Voilà 1 mois que je n’ai pas remis les pieds en altitude, depuis l’ascension de la Tournette. Il était temps de mettre fin à cette série. C’est non loin de ma dernière virée que l’objectif a été fixé : ni plus ni moins que le Charvin (2409 m), sommet emblématique de la partie méridionale des Aravis. Ce jeudi/vendredi est le seul créneau de beau temps avant l’arrivée de la perturbation pour le week-end.

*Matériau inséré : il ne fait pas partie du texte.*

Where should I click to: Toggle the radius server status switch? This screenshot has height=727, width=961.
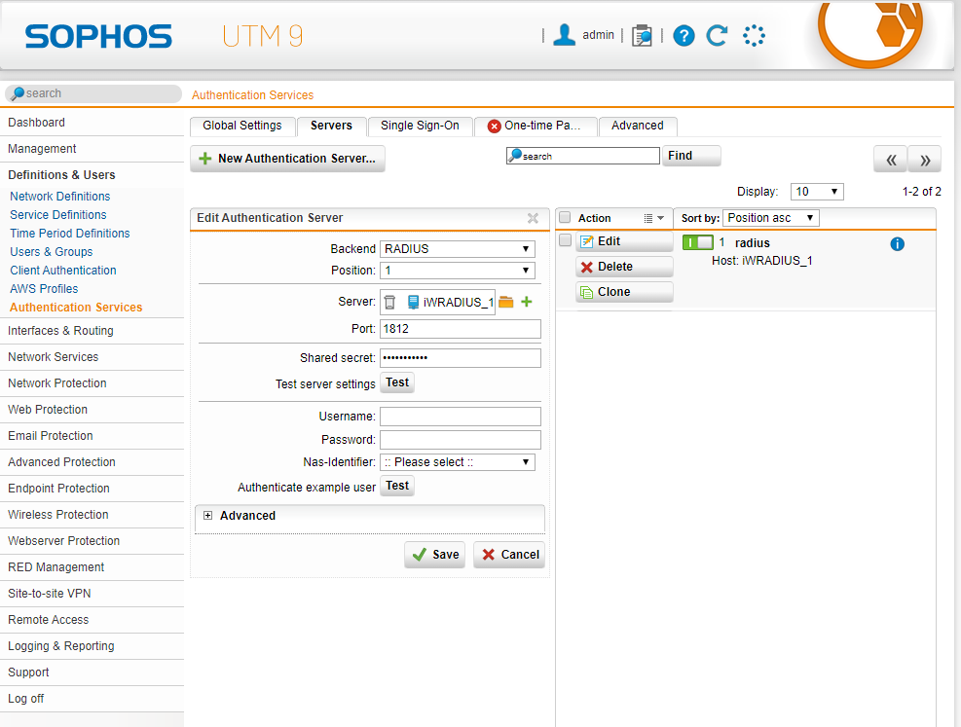(x=697, y=242)
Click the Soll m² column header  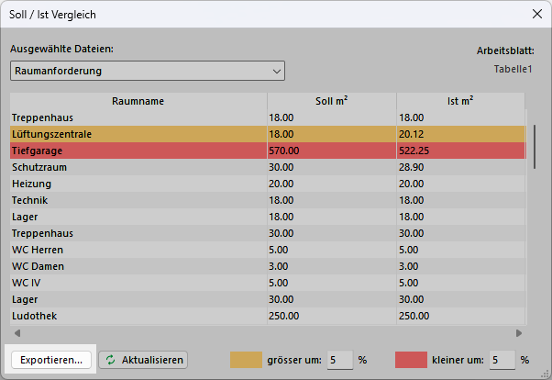point(331,100)
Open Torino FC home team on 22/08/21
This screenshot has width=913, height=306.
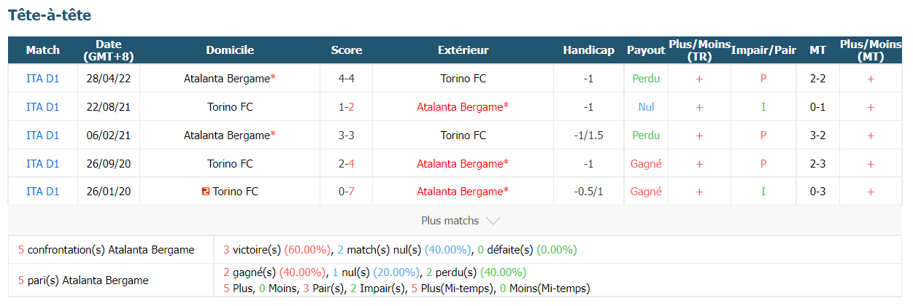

Direction le parking des Chandoches (1385 m), terminus de la route goudronnée. C’est sous un ciel très ensoleillé que démarre la balade, d’abord dans la forêt. La météo est typiquement automnale : un soleil piquant, un quasi-froid à l’ombre et un fond de l’air bien frais. Des conditions cependant optimales pour s’attaquer à cette muraille qui s’élève face au promeneur. Un peu plus de 1000 m de dénivelé est nécessaire pour s’en affranchir. C’est tout d’abord une mise en jambes jusqu’à l’Aulp de Marlens (1660 m) puis, une fois l’alpage traversé, les choses sérieuses commencent. Les courbes de niveau se resserrent, le sentier se raidit, l’organisme en prend un coup, surtout avec les 20 kg sur le dos. Mais d’un pas régulier l’ascension s’effectue, jusqu’à atteindre la crête sommitale où enfin le panorama se dévoile : la chaîne des Aravis, le lac du Mont Charvin et l’inévitable Mont Blanc.
La croix sommitale en vue, la dernière centaine de mètres est avalée rapidement. De là-haut la vue à 360 degrés est grandiose : glaciers de la Vanoise et ceux des Ecrins en toile de fond, le Mont Aiguille qui se détache à l’horizon, les toutes proches Bauges et la Tournette dont les chaotiques blocs font face.
La fin d’après-midi voit défiler le long du flanc occidental des Aravis une série de brumes fugaces, animées par un vent modéré, suffisamment fort pour ressentir le froid malgré le soleil. Ce dernier décline lentement à l’horizon, distillant sur les hauteurs une lumière de plus en plus dorée. Au loin, l’astre se transforme le temps d’un instant en une boule rouge incandescente, flirtant avec le lointain relief, synonyme de révérence et de passation au monde nocturne. En bas, les villes commencent à scintiller, que ce soit Ugine, Manigod ou encore Megève. L’heure bleue imprègne les lieux, les contrastes explosent, le massif du Mont Blanc est auréolé de la ceinture de Vénus, dichromie éphémère d’un rose / bleu profond.
Les visibilités s’amenuisent au fur et à mesure que la nuit progresse, il est temps de rejoindre la tente. Celle-ci est animée des heures durant par les petites rafales de vent, la toile crissant constamment. Difficile d’avoir un sommeil réparateur dans ces conditions. Le bruit est pour le coup bien plus incommodant que le froid.
Il est 6h30 quand retentit le réveil. Les lueurs de l’aube décorent un ciel parsemé de quelques nuages élevés qui jouent les premiers rôles au moment où le soleil, pas encore levé ici, les éclaire par en-dessous. Les Alpes sont alors baignées dans des teintes chaudes, flavescentes et cuivrées. Quelques minutes plus tard, notre étoile émerge des cimes, distillant des rayons bienvenus, quoi que pas suffisants pour se réchauffer.
Les cieux deviennent rapidement laiteux, annonciateurs de la perturbation prévue le lendemain. Il est l’heure de quitter le Charvin. La descente met les quadriceps et les genoux à rude épreuve et finalement, en 1h50, le parking est retrouvé, épilogue d’une sympathique balade en terres des Aravis.